## [Instructions to follow]
Beneath this line is the data. Output exactly the lines from the line with "Viewport: 812px width, 510px height." to the line with "Click the video streaming performance icon", both ends included, and nothing more.

## [Records for this task]
-*-*-
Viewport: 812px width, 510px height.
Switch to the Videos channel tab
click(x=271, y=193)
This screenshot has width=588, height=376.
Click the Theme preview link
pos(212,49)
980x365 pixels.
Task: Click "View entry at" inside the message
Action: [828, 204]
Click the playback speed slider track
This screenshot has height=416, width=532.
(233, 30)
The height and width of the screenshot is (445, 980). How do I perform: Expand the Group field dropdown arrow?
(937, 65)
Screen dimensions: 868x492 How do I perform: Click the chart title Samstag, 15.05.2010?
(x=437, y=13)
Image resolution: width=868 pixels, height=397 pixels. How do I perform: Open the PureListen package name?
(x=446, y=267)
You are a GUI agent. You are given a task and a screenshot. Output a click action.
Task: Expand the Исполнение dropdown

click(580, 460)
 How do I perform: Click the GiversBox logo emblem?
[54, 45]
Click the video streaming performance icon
-*-*-
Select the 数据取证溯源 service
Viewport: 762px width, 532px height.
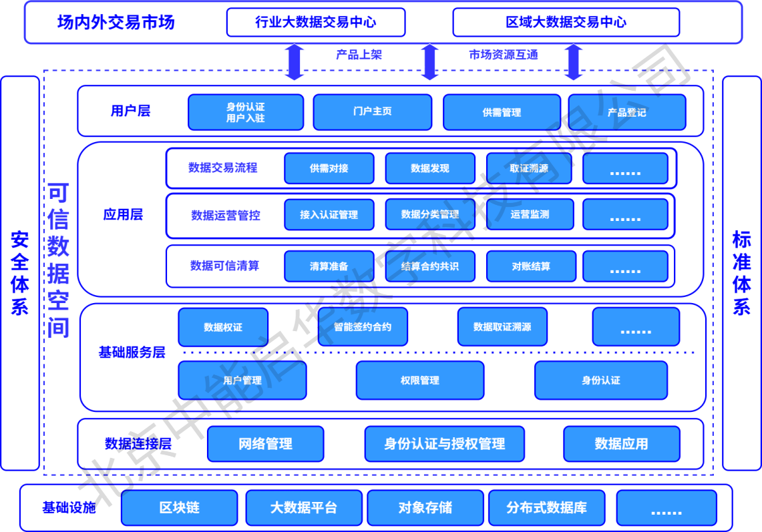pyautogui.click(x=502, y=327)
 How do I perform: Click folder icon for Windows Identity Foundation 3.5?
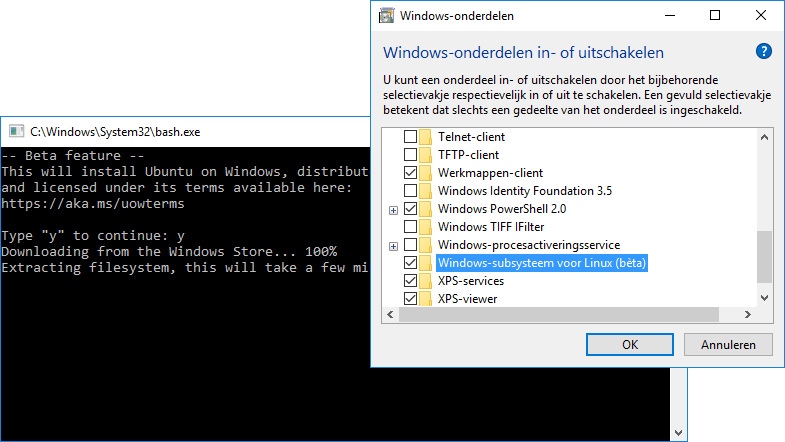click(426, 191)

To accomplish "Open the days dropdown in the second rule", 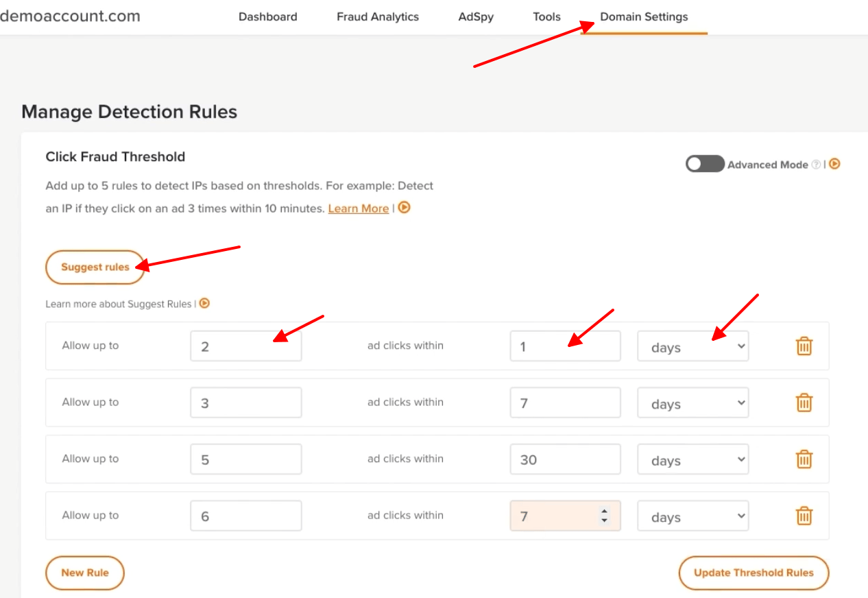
-*-*-
## [Written solution]
Viewport: 812px width, 510px height.
Switch to the Videos channel tab
click(x=271, y=193)
This screenshot has width=588, height=376.
Click the Theme preview link
pos(212,49)
980x365 pixels.
Task: Click "View entry at" inside the message
Action: [828, 204]
Click the playback speed slider track
This screenshot has height=416, width=532.
(233, 30)
The height and width of the screenshot is (445, 980). How do I perform: Expand the Group field dropdown arrow?
(937, 65)
Screen dimensions: 868x492 How do I perform: Click the chart title Samstag, 15.05.2010?
(x=437, y=13)
Image resolution: width=868 pixels, height=397 pixels. How do I perform: Open the PureListen package name?
(x=446, y=267)
You are a GUI agent. You are given a task and a screenshot. Output a click action.
Task: Expand the Исполнение dropdown

click(580, 460)
 How do I perform: Click the GiversBox logo emblem?
[54, 45]
Click the video streaming performance icon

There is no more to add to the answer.